From 2005 to 2010, the officer received the most complaints in NYC. After 2009, the number of receiving complaints gradually decreased.

Viz 5 The Number of Incident Area by Year

ggplot(ccrb, aes(ccrb$`Incident Year`,fill=ccrb$`Borough of Occurrence`)) +geom_bar() +guides(fill=guide_legend(title = "Incident Boroughs"))+theme_dark()

##The peak of incidents year is 2006.The number of incidents happened in Brooklyn remains high for four to five year since 2006.

Viz 6 Summary of Full Investigation Or Not

ggplot(df, aes(x = Borough.of.Occurrence, fill = Is.Full.Investigation)) + geom_bar(stat = 'count') + labs(title = "Full Investigation True or False", x = "Location", Y = "Count")

##The degree of investigatino is one of the key factors affact the complaints resolve efficency.According to the data, half of the complaints were full investigation.

Viz 7 Summary of “Complaints have video evidence or not

ggplot(df, aes(x = Borough.of.Occurrence, fill = Complaint.Has.Video.Evidence)) + geom_bar(stat = 'count') + labs(title = "Complaints Have Video Evidence or Not", 
x = "Location", Y = "Number of Complaints") + theme_bw()

##If the police officers have the video as evidence, it would highly raise the complaints resolved efficency.According to the data, not more than 10% of complaints has video evidence. This data points out the difficulty to solve the complaints.

Viz 8 The Efficiency of Complaint Case Closing Time

Temp <- table(ccrb$"Incident Year", ccrb$"Close Year")
barplot((Temp),main="Cases Closed in One year", xlab="Close Year", ylab="Number of Cases",col=c("pink","violet","lightgreen","grey", "yellow", "lightblue","white","darkolivegreen","orange4",
"darkorchid","blue3","darkgreen"), legend = rownames(Temp))

##By deploying the close year in the data, I would know the duration to solve the complaints. Assumed One year as a stanard to solve the complaint,I found most of complaints took more than one year to close the case.

Viz 9 Number Of Complaints by Close Year

df.by.closeyear <- df %>% 
                          group_by(Close.Year) %>%
                            summarize(num_case = n_distinct(UniqueComplaintId)) %>%
                              select(Close.Year, num_case)

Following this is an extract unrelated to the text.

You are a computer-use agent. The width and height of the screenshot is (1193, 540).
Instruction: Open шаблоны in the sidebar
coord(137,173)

ggplot(data = df.by.closeyear, aes(x = Close.Year, y = num_case)) + 
  geom_line(alpha = 0.5) + 
  ggtitle('Number of Complaints by Close Year') + 
  xlab('Close Year') + 
  ylab('Number of Cases') + 
  theme_economist()

##Observing the data, I found 2008 and 2012 is the lowest time to close the complaints. We might need more data to check the reason of the low complaints closed years.

Viz 10 Time Length for Complaints to Be Processed

df.dif <- df %>% 
                distinct(UniqueComplaintId, .keep_all = TRUE) %>%
                  mutate(time_length = Close.Year - Received.Year)

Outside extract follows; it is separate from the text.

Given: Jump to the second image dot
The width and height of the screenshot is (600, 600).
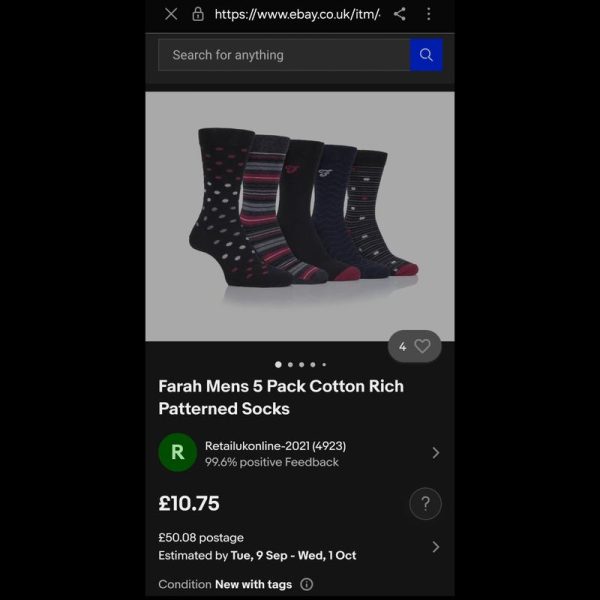Looking at the screenshot, I should coord(290,365).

ggplot(data = df.dif, aes(x = time_length)) + 
  geom_bar(width = 0.5, alpha = 0.5) + 
  labs(title = 'Time Length for Complaints to Be Processed', x = 'Time Length (Years)') +
  theme_economist()

#Summary ##Although we might not be opptimistic about the efficiency of complaints sloving, when we check the charts of Viz 5 The Number of Incident Area by Year and Viz 9 Number Of Complaints by Close Year showed; still, we will know the exactly time that the officer solved the complaints. I calculated the time of complaint resolve time by mutating Close.Year - Received.Year. In fact, half of the complaints were resolved within a year.Since half of the complaints filed without the video evidence, I consider this is a great working efficiency for the Police officers and the investigators.In the end, I believe that with the improvement of the cellphone, all the incident bystanders might have chance to use their cell phone to record the incidents and uploaded through WIFI, I think the number of complaints will decrease.